So if you can't check in generated code because every run of the generator creates differences that aren't there, then your code generator has a bug. Fix it. Sort the code when you have to. Use hash maps that preserve order. Do everything necessary to make the output non-random. Just like you do everywhere else in your code.
Generated code that I might not put under version control would be documentation. Documentation is somewhat of a soft target. It doesn't matter as much when I regenerate the wrong version of the docs (say, it has a few typos more or less). But for releases, I might do that anyway so I can see the differences between releases. Might be useful, for example, to make sure the release notes are complete.
I also don't check in JAR files.
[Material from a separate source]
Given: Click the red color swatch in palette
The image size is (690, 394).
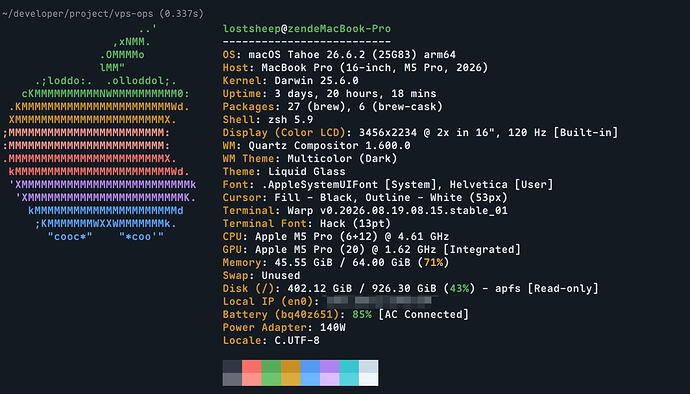Looking at the screenshot, I should pos(252,373).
As I do have full control over the whole build and full confidence that I can get back any version of the sources in a minute plus I know that I have everything necessary to build it without any further manual intervention, why would I need the executables for? Again, it might make sense to put them into a special release repo but then, better keep a copy of the last three years on your company's web server to download. Think: Comparing binaries is hard and doesn't tell you much.
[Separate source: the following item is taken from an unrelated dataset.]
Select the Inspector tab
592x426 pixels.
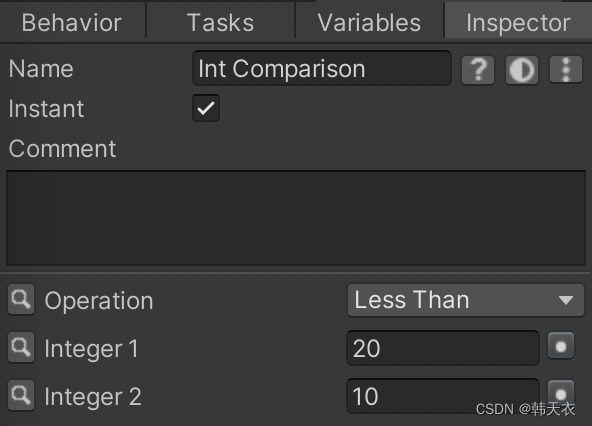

I think it's best to put anything under version control that helps developers to get started quickly, ignoring anything that may be auto-generated by an IDE or build tools (e.g. Maven's eclipse plugin generates .project and .classpath - no need to check these in). Especially avoid files that change often, that contain nothing but user preferences, or that conflict between IDEs (e.g. another IDE that uses .project just like eclipse does).
For eclipse users, I find it especially handy to add code style (.settings/org.eclipse.jdt.core.prefs - auto formatting on save turned on) to get consistently formatted code.
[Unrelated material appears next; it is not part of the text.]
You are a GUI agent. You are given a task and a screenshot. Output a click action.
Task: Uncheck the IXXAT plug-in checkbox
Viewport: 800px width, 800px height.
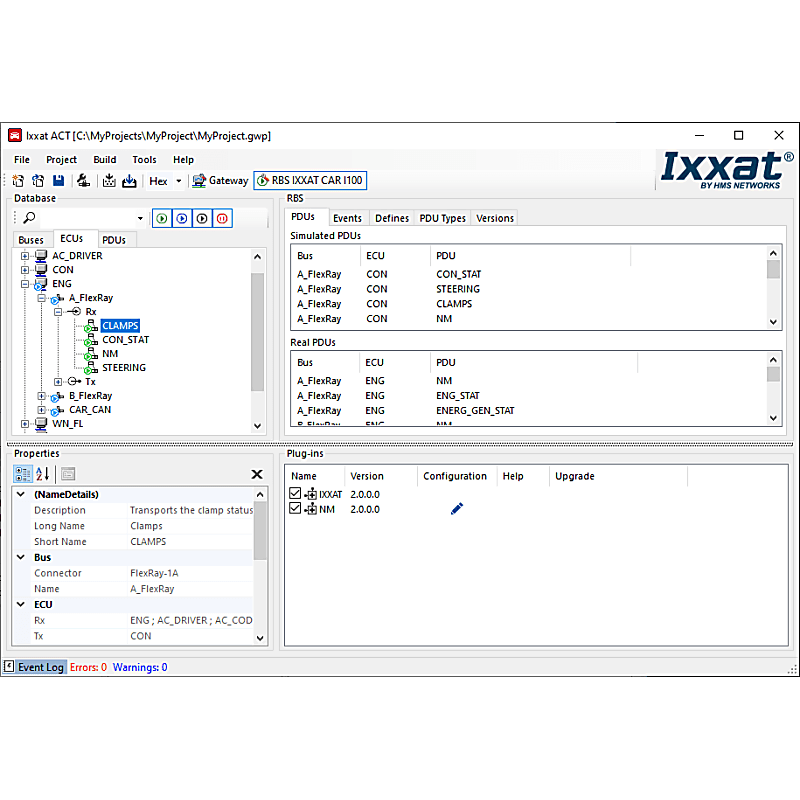[294, 493]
Everything that can be automatically generated from the source+configuration files should not be under the version control! It only causes problems and limitations (like the one you stated - using 2 different project files by different programmers).
Its true not only for IDE "junk files" but also for intermediate files (like .pyc in python, .o in c etc).
This is where build automation and build files come in.
For example, you can still build the project (the two developers will need the same build software obviously) but they then could in turn use two different IDE's.
As for the 'junk' that gets generated, I tend to ignore most if it. I know this is meant to be language agnostic but consider Visual Studio. It generates user files (user settings etc..) this should not be under source control.
On the other hand, project files (used by the build process) most certainly should. I should add that if you are on a team and have all agreed on an IDE, then checking in IDE specific files is fine providing they are global and not user specific and/or not needed.
Those other questions do a good job of explaining what should and shouldn't be checked into source control so I wont repeat them.
In my opinion it depends on the project and environment. In a company environment where everybody is using the same IDE it can make sense to add the IDE files to the repository. While this depends a bit on the IDE, as some include absolute paths to things.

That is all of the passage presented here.